[What to work on]: This exercise calls for an exact transcription. Set down every record below.

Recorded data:
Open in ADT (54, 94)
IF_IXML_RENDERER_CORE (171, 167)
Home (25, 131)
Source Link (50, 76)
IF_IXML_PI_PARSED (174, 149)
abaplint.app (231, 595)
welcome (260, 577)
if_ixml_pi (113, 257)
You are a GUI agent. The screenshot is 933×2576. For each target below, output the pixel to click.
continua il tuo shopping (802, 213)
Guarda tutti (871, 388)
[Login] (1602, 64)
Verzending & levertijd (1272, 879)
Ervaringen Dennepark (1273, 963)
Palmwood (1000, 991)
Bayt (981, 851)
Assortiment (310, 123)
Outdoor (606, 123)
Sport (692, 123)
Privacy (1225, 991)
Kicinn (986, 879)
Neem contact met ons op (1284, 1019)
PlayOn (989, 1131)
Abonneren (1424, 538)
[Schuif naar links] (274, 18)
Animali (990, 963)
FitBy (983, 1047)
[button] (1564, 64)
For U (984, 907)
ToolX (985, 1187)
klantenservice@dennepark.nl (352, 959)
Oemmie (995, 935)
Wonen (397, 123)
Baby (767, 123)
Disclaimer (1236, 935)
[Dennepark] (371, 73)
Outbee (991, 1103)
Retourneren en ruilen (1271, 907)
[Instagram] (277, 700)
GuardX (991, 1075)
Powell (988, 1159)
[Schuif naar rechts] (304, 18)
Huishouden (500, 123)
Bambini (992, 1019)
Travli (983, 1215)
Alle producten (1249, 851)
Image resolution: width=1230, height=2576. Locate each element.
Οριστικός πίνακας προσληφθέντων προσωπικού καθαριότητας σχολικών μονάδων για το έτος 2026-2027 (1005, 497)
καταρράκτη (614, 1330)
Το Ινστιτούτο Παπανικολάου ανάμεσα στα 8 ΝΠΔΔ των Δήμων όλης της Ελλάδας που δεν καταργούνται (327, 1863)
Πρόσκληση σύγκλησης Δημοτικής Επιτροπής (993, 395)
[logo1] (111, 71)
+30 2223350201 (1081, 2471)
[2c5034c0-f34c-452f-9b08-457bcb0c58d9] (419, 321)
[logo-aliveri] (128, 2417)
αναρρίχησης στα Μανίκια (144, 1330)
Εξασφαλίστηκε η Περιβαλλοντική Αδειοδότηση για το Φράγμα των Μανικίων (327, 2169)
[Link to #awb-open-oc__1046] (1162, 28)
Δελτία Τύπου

[Answer to this problem]:
Open in ADT (54, 94)
IF_IXML_RENDERER_CORE (171, 167)
Home (25, 131)
Source Link (50, 76)
IF_IXML_PI_PARSED (174, 149)
abaplint.app (231, 595)
welcome (260, 577)
if_ixml_pi (113, 257)
You are a GUI agent. The screenshot is 933×2576. For each target below, output the pixel to click.
continua il tuo shopping (802, 213)
Guarda tutti (871, 388)
[Login] (1602, 64)
Verzending & levertijd (1272, 879)
Ervaringen Dennepark (1273, 963)
Palmwood (1000, 991)
Bayt (981, 851)
Assortiment (310, 123)
Outdoor (606, 123)
Sport (692, 123)
Privacy (1225, 991)
Kicinn (986, 879)
Neem contact met ons op (1284, 1019)
PlayOn (989, 1131)
Abonneren (1424, 538)
[Schuif naar links] (274, 18)
Animali (990, 963)
FitBy (983, 1047)
[button] (1564, 64)
For U (984, 907)
ToolX (985, 1187)
klantenservice@dennepark.nl (352, 959)
Oemmie (995, 935)
Wonen (397, 123)
Baby (767, 123)
Disclaimer (1236, 935)
[Dennepark] (371, 73)
Outbee (991, 1103)
Retourneren en ruilen (1271, 907)
[Instagram] (277, 700)
GuardX (991, 1075)
Powell (988, 1159)
[Schuif naar rechts] (304, 18)
Huishouden (500, 123)
Bambini (992, 1019)
Travli (983, 1215)
Alle producten (1249, 851)
Image resolution: width=1230, height=2576. Locate each element.
Οριστικός πίνακας προσληφθέντων προσωπικού καθαριότητας σχολικών μονάδων για το έτος 2026-2027 (1005, 497)
καταρράκτη (614, 1330)
Το Ινστιτούτο Παπανικολάου ανάμεσα στα 8 ΝΠΔΔ των Δήμων όλης της Ελλάδας που δεν καταργούνται (327, 1863)
Πρόσκληση σύγκλησης Δημοτικής Επιτροπής (993, 395)
[logo1] (111, 71)
+30 2223350201 (1081, 2471)
[2c5034c0-f34c-452f-9b08-457bcb0c58d9] (419, 321)
[logo-aliveri] (128, 2417)
αναρρίχησης στα Μανίκια (144, 1330)
Εξασφαλίστηκε η Περιβαλλοντική Αδειοδότηση για το Φράγμα των Μανικίων (327, 2169)
[Link to #awb-open-oc__1046] (1162, 28)
Δελτία Τύπου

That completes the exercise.